Good job

Investigators, with slim clues, worked hard to identify skeleton

I f you want proof that you don’t have to live in the middle of Houston or Dallas to receive the same kind of high-tech investigative police work you see on the “crime cable channels,” recent events have provided it.

A cooperative effort by the Milam County Sheriff’s Department, the DPS Crime Lab, a Texas Ranger and the Travis County Medical Examiner’s Office have positively identified a partial skeleton found more than two years ago north of Cameron.

Frankly, it was one that looked virtually unsolvable when it was first reported.

On Jan. 13, 2011, a man picking up trash along US 77 saw a human skull in a wooded area and called the sheriff’s department.

Investigators responded to the scene and found the skull and part of a skeleton. They worked for more than 12 hours trying to obtain evidence at the scene.

It was meager but turned out to be enough for modern day investigative techniques.

A pair of jeans found at the scene yielded a card of some kind, so badly decomposed that it took lab technicians several months to restore enough of it to be read.

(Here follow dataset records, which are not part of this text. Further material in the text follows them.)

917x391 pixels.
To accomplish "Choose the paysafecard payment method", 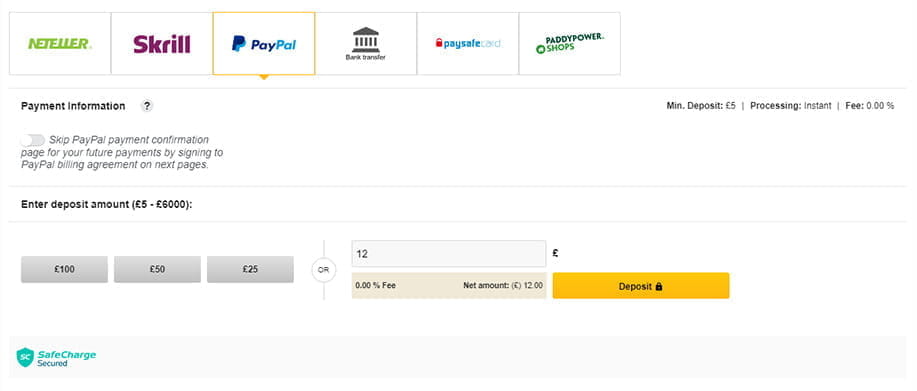I will coord(468,44).
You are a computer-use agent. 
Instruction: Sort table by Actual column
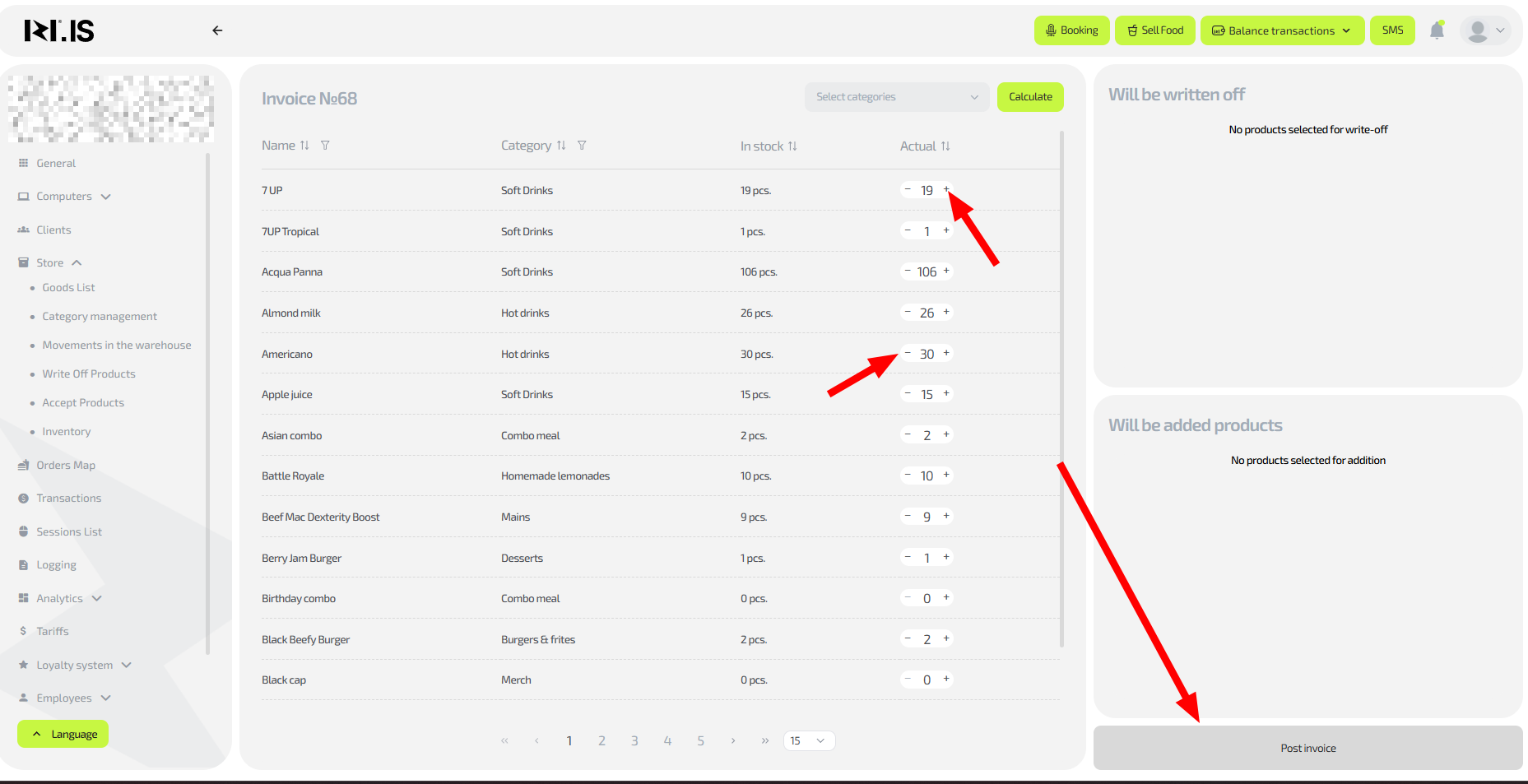click(945, 146)
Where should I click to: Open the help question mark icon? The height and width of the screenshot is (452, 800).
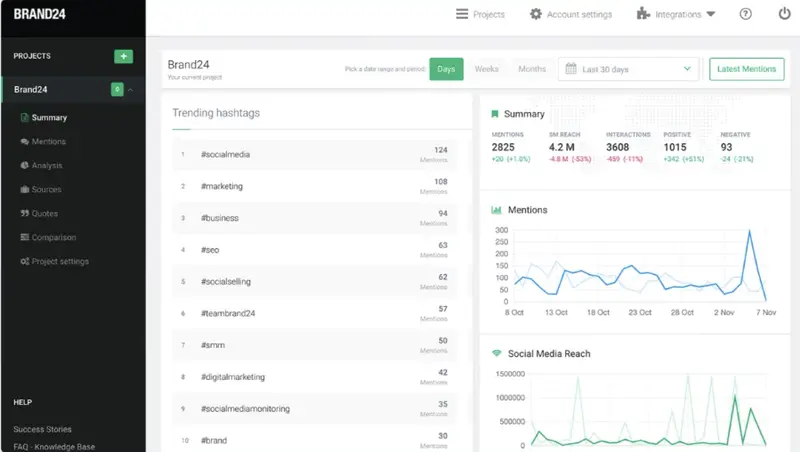745,14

It turned out to be vital. It was an ID card from Mexico and technicians were able to decipher a name. Investigators were able to contact what turned out to be family members in Mexico and DNA testing was done.

The body was that of 26-year-old Miguel Regalado-Jaramillo, an immigrant from Mexico who resided on FM 979 in Milam County.

The sheriff’s department learned Mr. Jaramillo often went back to Mexico to visit his family without telling anyone. That’s why he hadn’t been missed here.

The forensic team could not determine the cause of death. Mr. Jaramillo’s remains were returned to Mexico.

Outstanding work, investigators. That kind of dedication to a task is to be admired and encouraged.—M.B.